Small interfering RNAs (siRNA) are double-stranded RNAs of 9-29 nucleotides designed to reduce the expression of homologous genes by a process known as RNA interference (RNAi). Most studies using siRNA in neurons have been performed in mammalian cell cultures. Only few reports have reported the effects of in vivo infusion of siRNA into the brain. In the present study, we performed local intracerebral infusions of naked siRNA against glutamic acid decarboxylase 67 (GAD67) mRNA to engineer specific knock-down of GAD67 protein in the striatum of adult rats.

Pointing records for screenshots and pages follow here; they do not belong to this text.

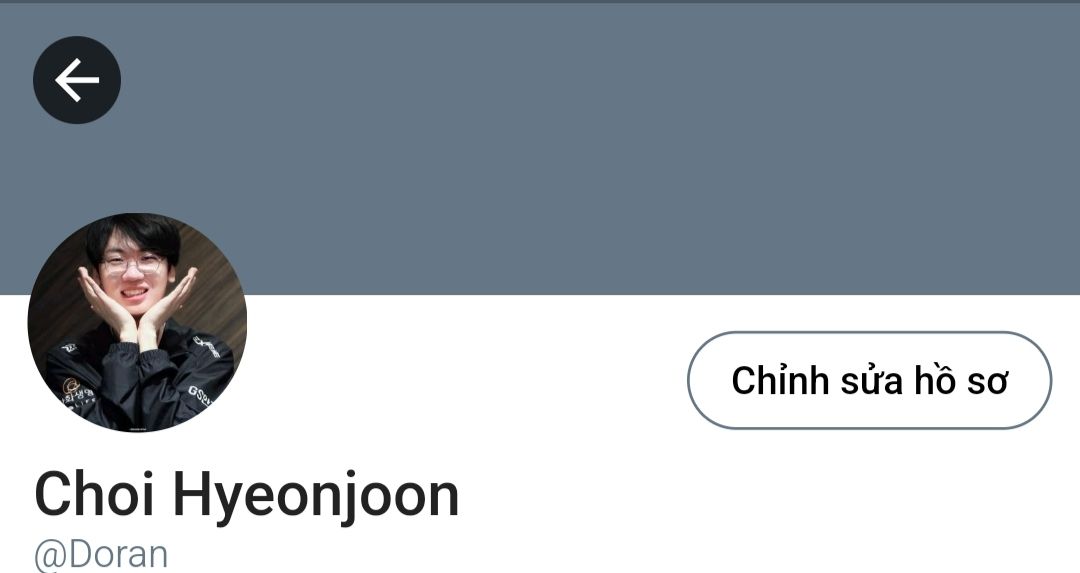Click the bold name Choi Hyeonjoon
1080x573 pixels.
[247, 494]
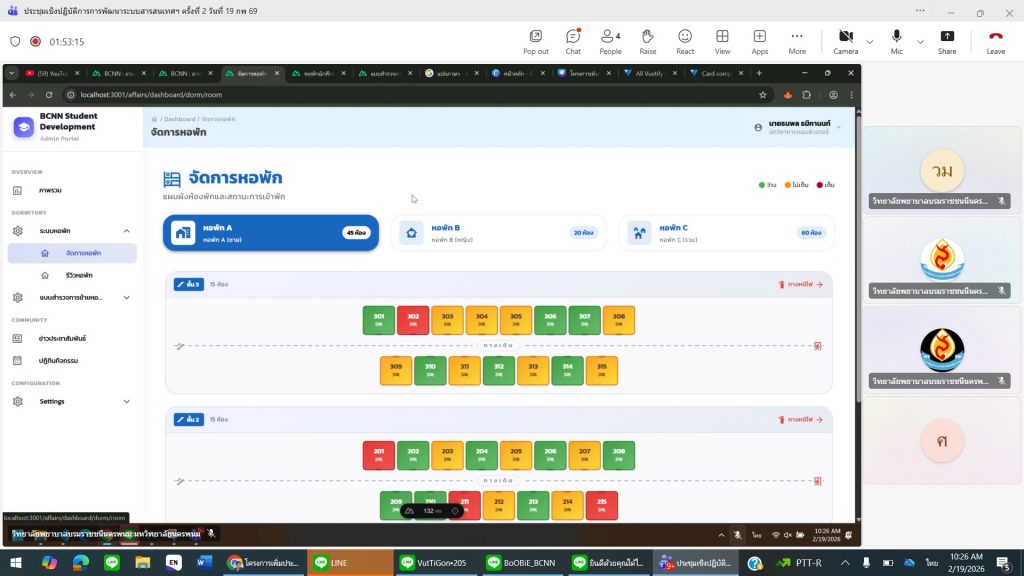This screenshot has height=576, width=1024.
Task: Open the camera options dropdown arrow
Action: [869, 42]
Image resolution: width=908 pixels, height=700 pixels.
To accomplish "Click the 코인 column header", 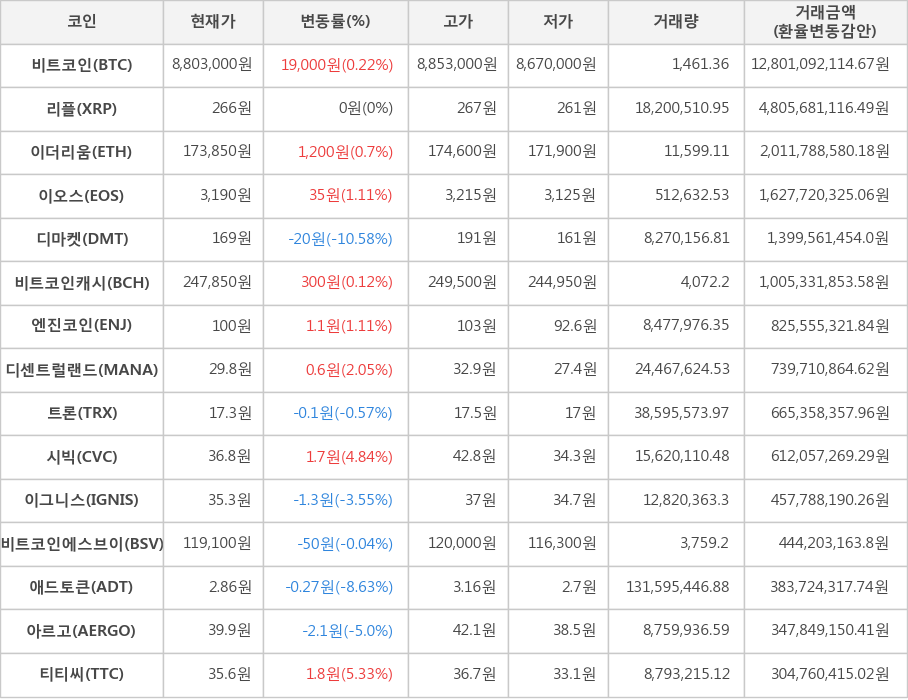I will pos(81,22).
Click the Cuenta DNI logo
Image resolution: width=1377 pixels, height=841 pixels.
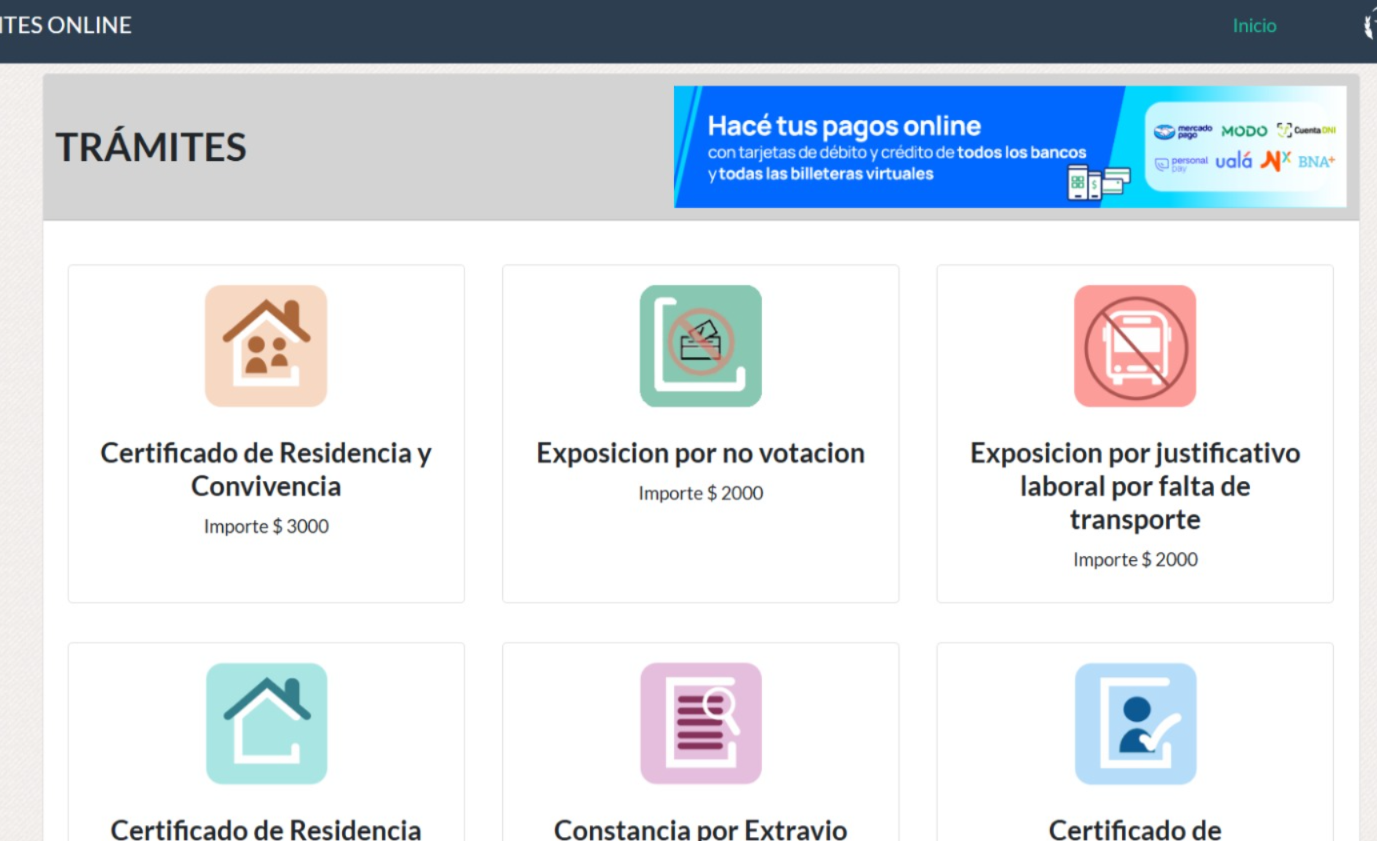(x=1306, y=131)
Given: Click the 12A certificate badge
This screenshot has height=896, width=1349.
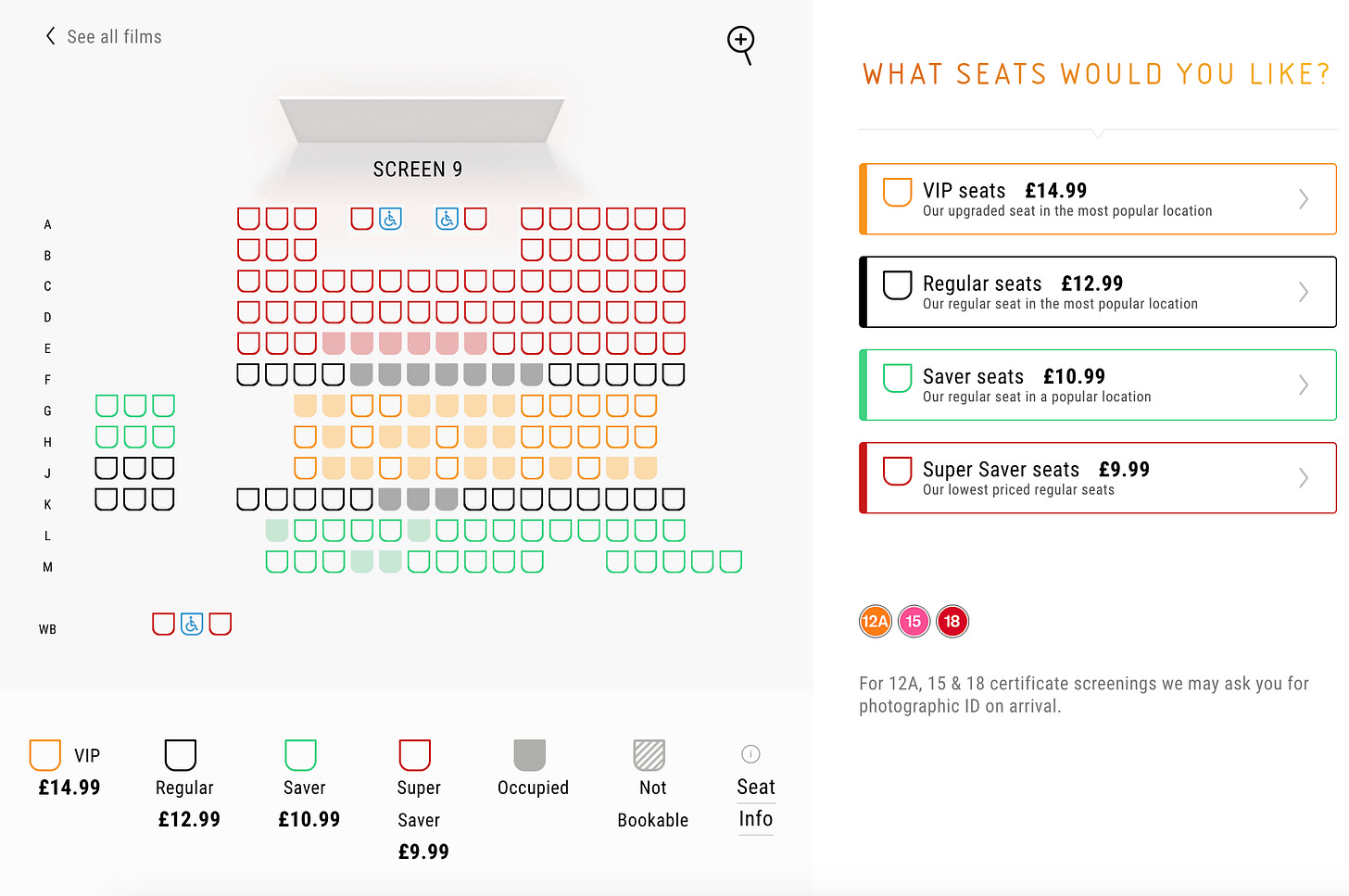Looking at the screenshot, I should (x=876, y=622).
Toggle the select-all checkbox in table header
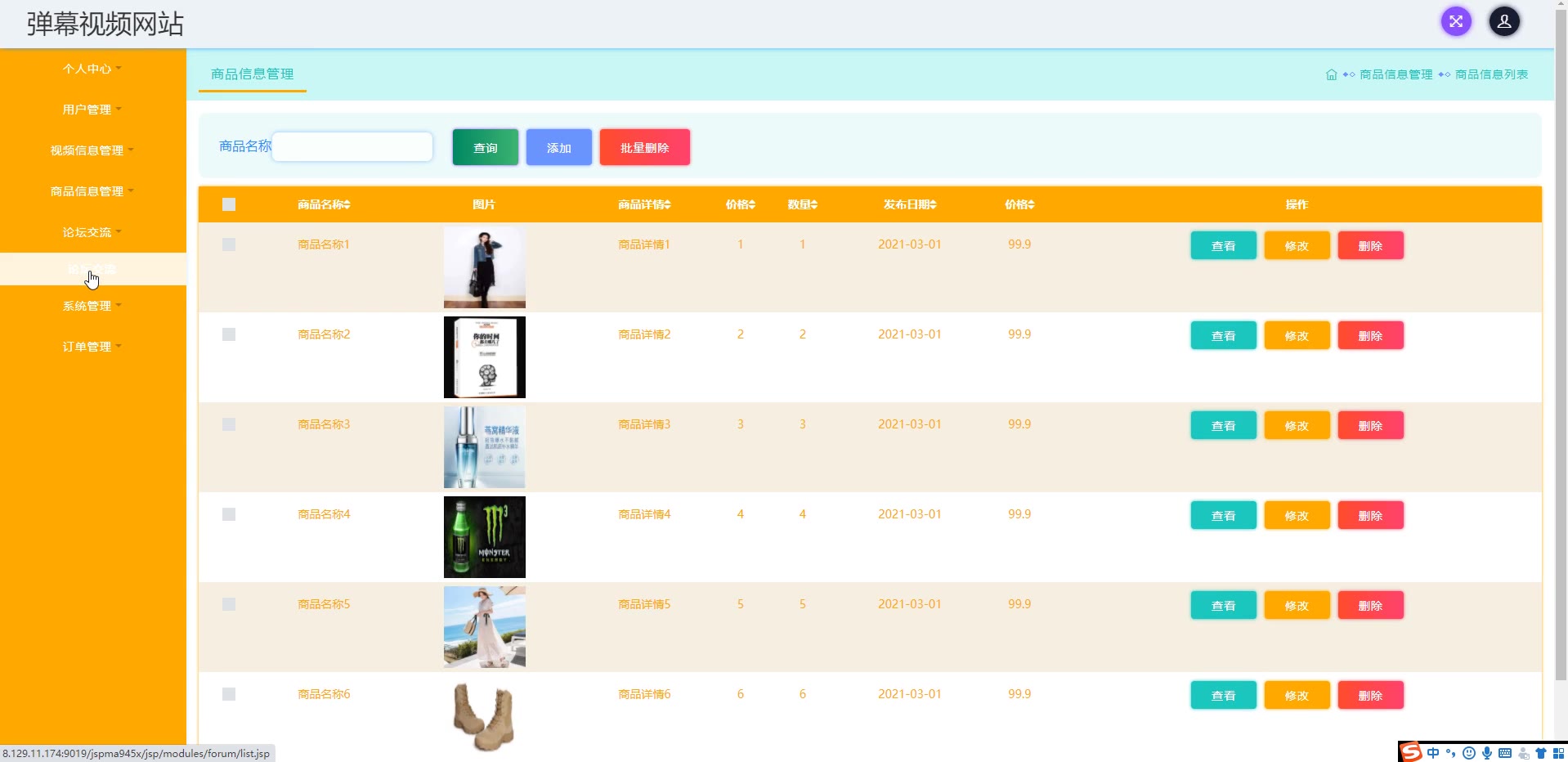 click(229, 204)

Directly injecting a mix of GAD67 siRNAs into the striatum decreased the levels of corresponding mRNA, evaluated by quantitative real-time PCR. In particular, we show that GAD67 mRNA expression is reduced in the striatum for 3, 6, and 24h following intrastriatal injection of GAD67 siRNA and is restored at 72h. Relative to controls, the levels of GAD67 protein were also lower in the striatum for 6 and 24h after injection. No changes in GAD65 expression, one of the two isoforms of GAD, were detected in the striatum, which further validates the specificity of the siRNA. We demonstrate the efficiency of the RNAi strategy for producing a specific and selective down-regulation of GAD67 in the adult rat brain. This suggests that siRNA-mediated gene knock-down constitute a valid methodological approach for studying the functional consequences of a transient decrease of a gene expression in a brain structure.